Moose slowed and pulled off the pavement onto a gravel road only one-car wide that wound up and up and around until they reached a plateau. They were high up, but not so high that the trees weren’t thick, the estate home all but hidden until they came around the circular drive.

A helicopter arrived, the sound deafening as it eased by overhead and disappeared. Moose drove by the front entrance, past the black town car, the Bentley, and the Bugatti, and pulled through a porte cochere to a parking area on the side of the mansion.

Moose shoved the gearshift into Park, looked at her in the rearview mirror, and said, “Do what you’re told.” The “or else” was implied by the narrowing of his eyes.

Yeah, like high-heeled cowgirl boots were fabulous footwear in which to launch an escape. She would wait for as long as she could for the help, but if she and Pepita had to run down the side of a mountain, they’d take that risk.

The goon with the gun took her by the arm and dragged her across the middle seat and out of the Jeep. They followed Moose into the house with the other man behind them. The house was all dark woods and slate floors and high ceilings and chandeliers. Might have been beautiful under different circumstances.
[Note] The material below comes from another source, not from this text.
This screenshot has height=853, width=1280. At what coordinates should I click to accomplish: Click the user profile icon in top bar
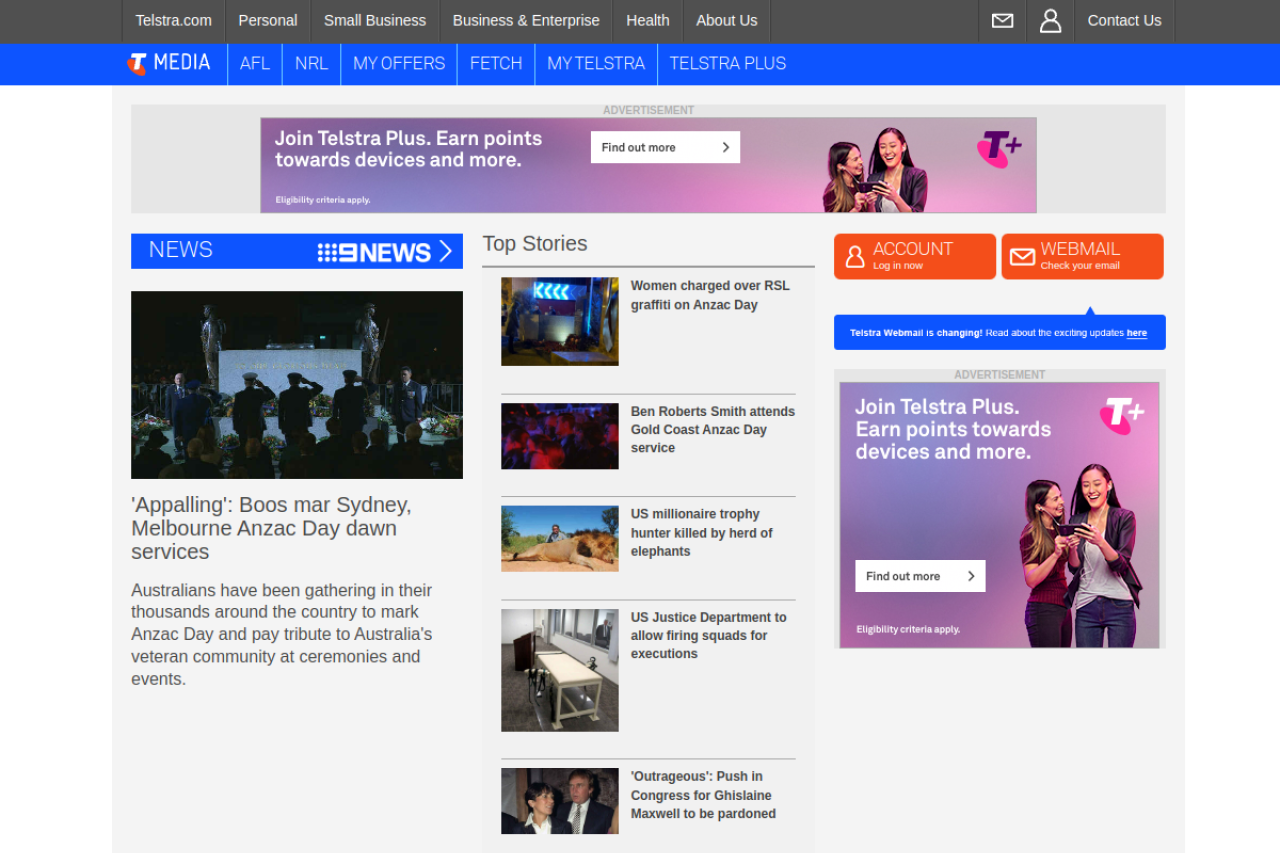tap(1050, 21)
They passed through what looked like a large den-type area, but there were only a few chairs here and there. Tables were laid out with fresh white linens, and a bank of blank television monitors was situated in front of the two-story stone fireplace, with a PA system off to the side.

Exactly how did someone score an invite to a cartel dinner party?

Moose continued through the room and down another hall, and stopped at a set of closed double doors. He knocked. The door opened, and the four of them went through.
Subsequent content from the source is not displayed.